* Source:

The Milky Way has always seemed a little bit weird in comparison to other galaxies. For decades, research suggested that our galaxy was more compact than any other spiral galaxy.

In a new study, astronomers reexamined how matter is distributed throughout the Milky Way by tracking the locations and distances of nearly a quarter of a million Red Giants, the enormous, evolved stars that are among the brightest common stars in the galaxy. They found that it’s less strange than we thought—our galaxy’s core is about as dense as any other.

Gail Zasowski, associate professor in the Department of Physics & Astronomy at the U, explained the study that was published on June 27, 2024, in Nature Astronomy.

What made y’all reexamine our Milky Way galaxy?

Our understanding about how galaxies evolve and enrich the universe is driven by models of what is happening inside our galaxy, a sample size of one. For decades, evidence has told us that the Milky Way is a little bit of a weirdo as far as galaxies go—our disk was much more compact than many other spiral galaxies we’ve studied.

* Provided records:
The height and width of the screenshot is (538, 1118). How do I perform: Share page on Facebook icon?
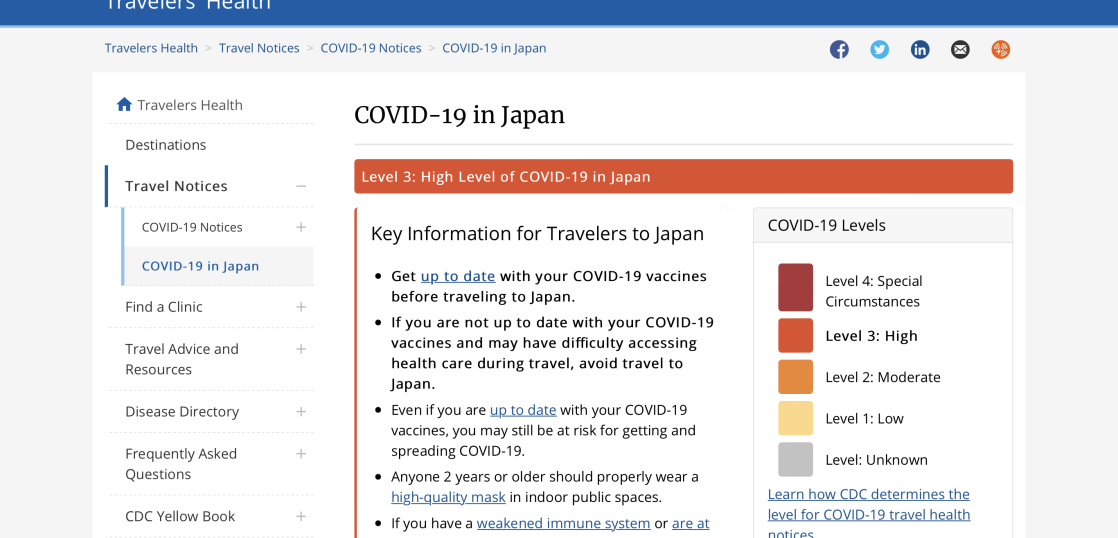click(839, 49)
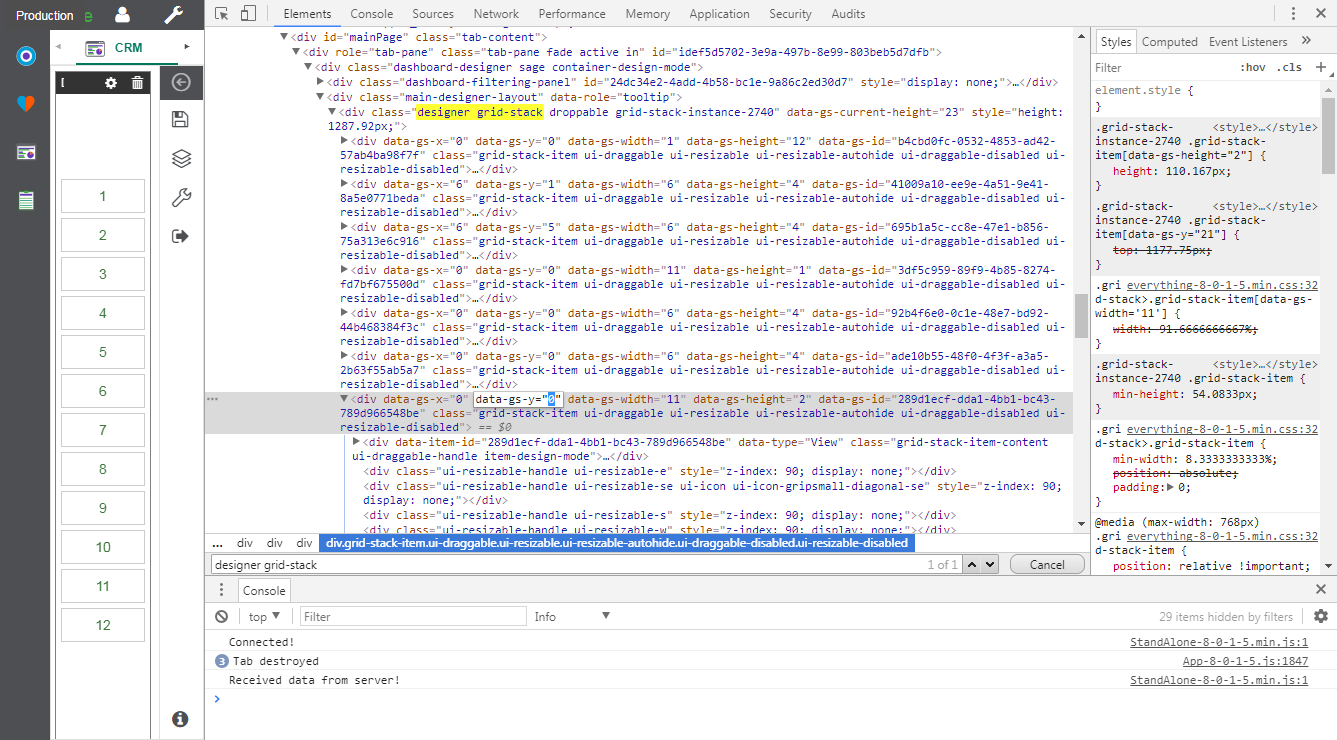Viewport: 1337px width, 740px height.
Task: Click the back arrow circle icon
Action: click(x=181, y=83)
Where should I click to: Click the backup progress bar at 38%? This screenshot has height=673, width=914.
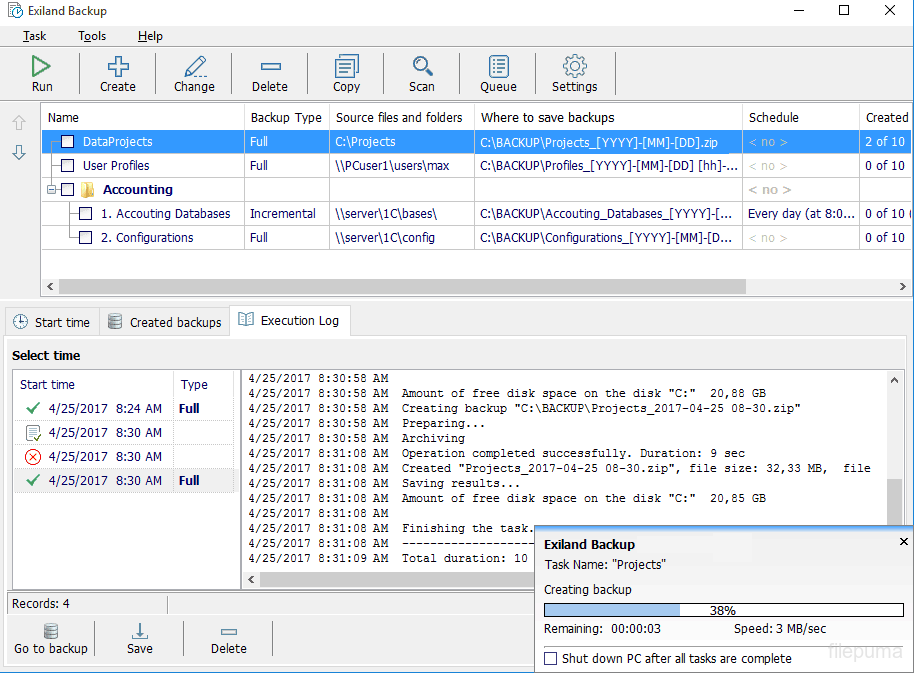[x=723, y=610]
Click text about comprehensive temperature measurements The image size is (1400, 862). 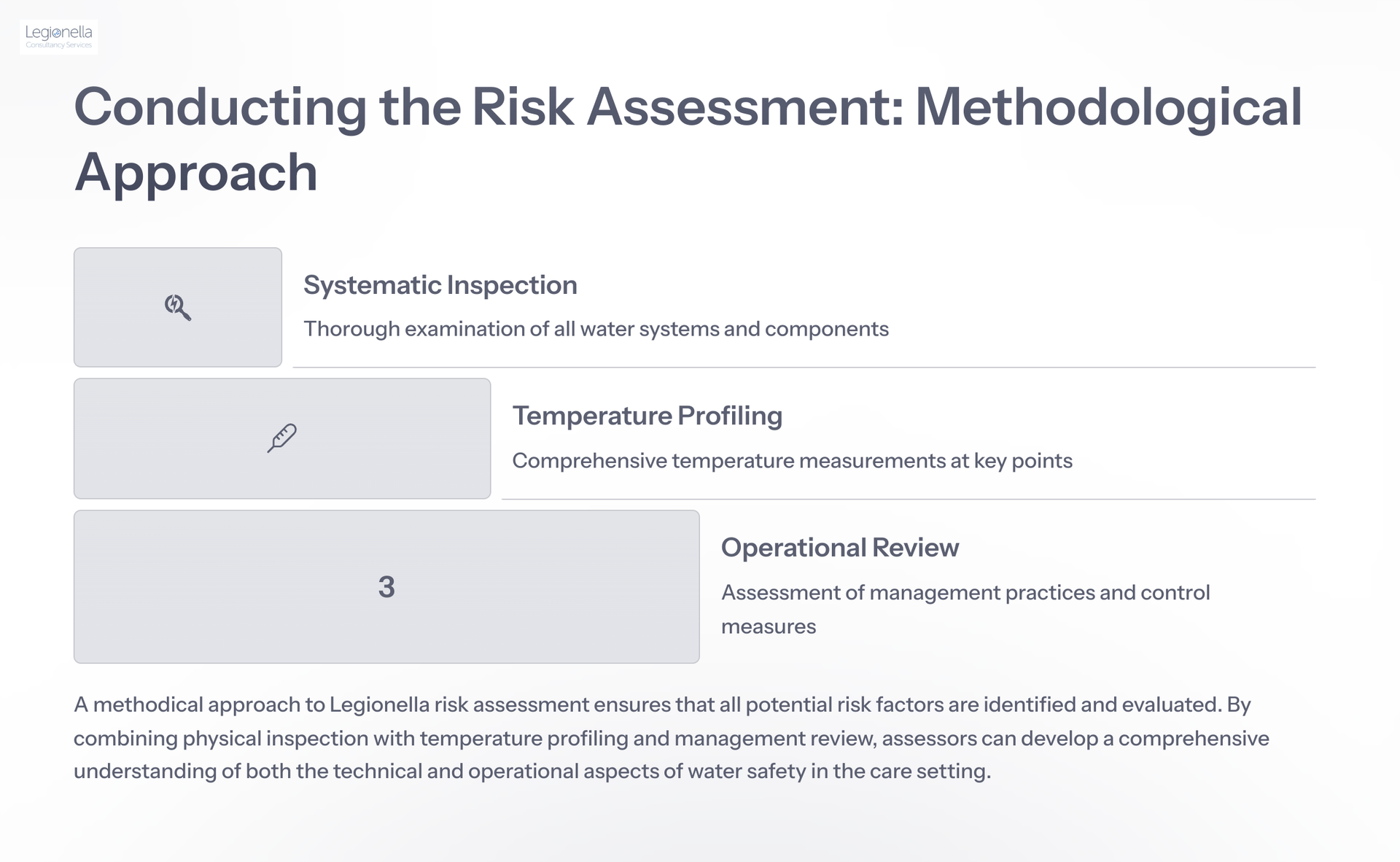pyautogui.click(x=793, y=461)
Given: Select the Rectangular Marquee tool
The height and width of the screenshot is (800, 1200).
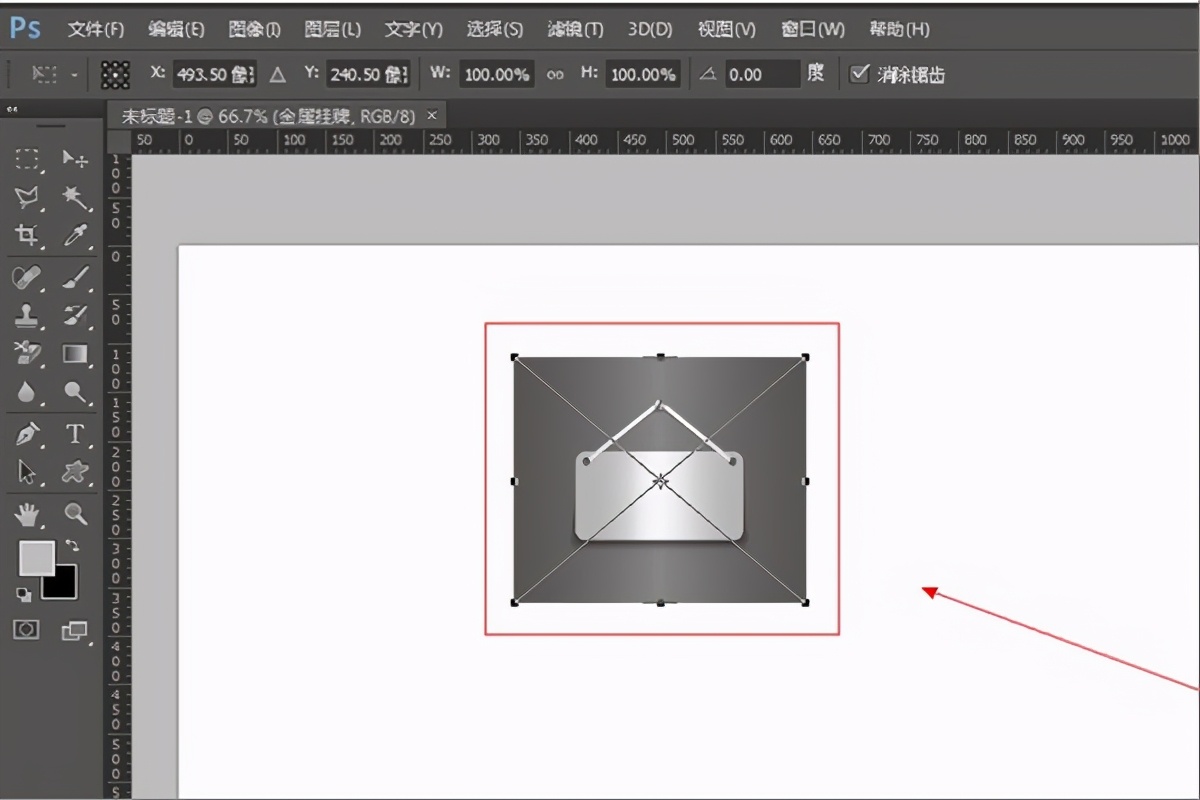Looking at the screenshot, I should coord(27,159).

* Task A:
According to the Milky Way article, about how many Red Giants did the astronomers track?
* Task B:
In the entries, from the start through the line with "[x=723, y=610]", swap "screenshot" for "image" and change nothing else. Leave out the pictures.

* Answer A:
Nearly a quarter of a million.

* Answer B:
The height and width of the image is (538, 1118). How do I perform: Share page on Facebook icon?
click(839, 49)
Viewport: 1337px width, 740px height.
Task: Click the back arrow circle icon
Action: click(x=181, y=83)
Where should I click to: Click the backup progress bar at 38%? This image has height=673, width=914.
[x=723, y=610]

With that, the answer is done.